Ferienzeit gleich Reisezeit? Mit dem Auto nach Süden stauen? Transithallenidylle auf internationalen Flughäfen? Und immer wieder vertraute schweizerdeutsche Dialekte an touristisch vermarkteten Hotspots? Ferienzeit gleich Reisezeit? Völlig out. In sind hingegen UHU-Ferien in der Hauptferienzeit. (ums Huus ume). Selbstverständlich lockt auch die «Amriswiler Riviera», das dorfeigene Strandbad in Uttwil. Wozu in die Ferne schweifen, wenn der Amriswiler Ferienprospekt «Lebenswertes Amriswil» auf der Gemeindekanzlei aufliegt, in alle Länder der Welt verteilt wird und Hunderte von Touristen anlockt?

Alles Sehenswerte in Amriswil ist mit Wort und Bild aufgeführt. Ein Vierfarbenprospekt, der New York mit seiner «Big Apple»-Werbung in nichts nachsteht. Alles? Nein, das Weiherhüsli über dem Ziegeleiweiher fehlt.
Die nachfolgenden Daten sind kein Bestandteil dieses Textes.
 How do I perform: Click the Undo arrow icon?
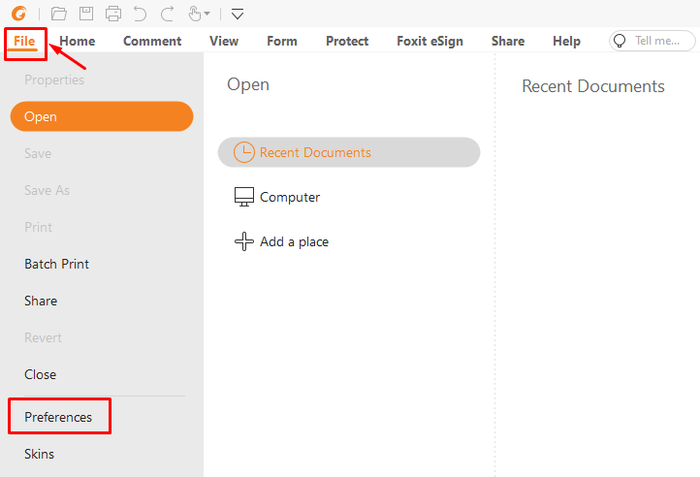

Dabei ist dieses Riegelhaus

mit dem vorgelagerten Garten und den farbenfrohen Blumen eine Augenweide. Sogar Busunternehmen machen für ihre Gäste oftmals einen Fotostopp am Weiher. Erbaut wurde das Kleinod 1923. Die damalige Umgebung des Ziegeleiweihers war, bedingt durch den Tonabbau, eine sumpfige Einöde. Kein einladender Ort und vom Dorf abgeschnitten. In jahrelanger Arbeit hat der Erbauer und spätere Ehrenbürger Lehrer Hermann Gremminger die Böschung des Weihers mit Unterstützung des Bauamts befestigt und den Stufengarten angelegt. So entstand allmählich das einmalige Bijou.

Offenbar musste sich die Familie Gremminger harsche Kritik gefallen lassen: «Allhier zum Weyerhüsli» steht über dem Hauseingang geschrieben, flankiert von den Versen: «Bhüet Gott das Hus zu aller Zit vor böse Müler Hass und Striit. En jede baut halt wie’s im gfallt. Die Wisheit isch scho zimlech alt. So lönd ihr Tadler s’ Hus in Rue, s’ isch üs, nöd eu. Drum laufed zue!»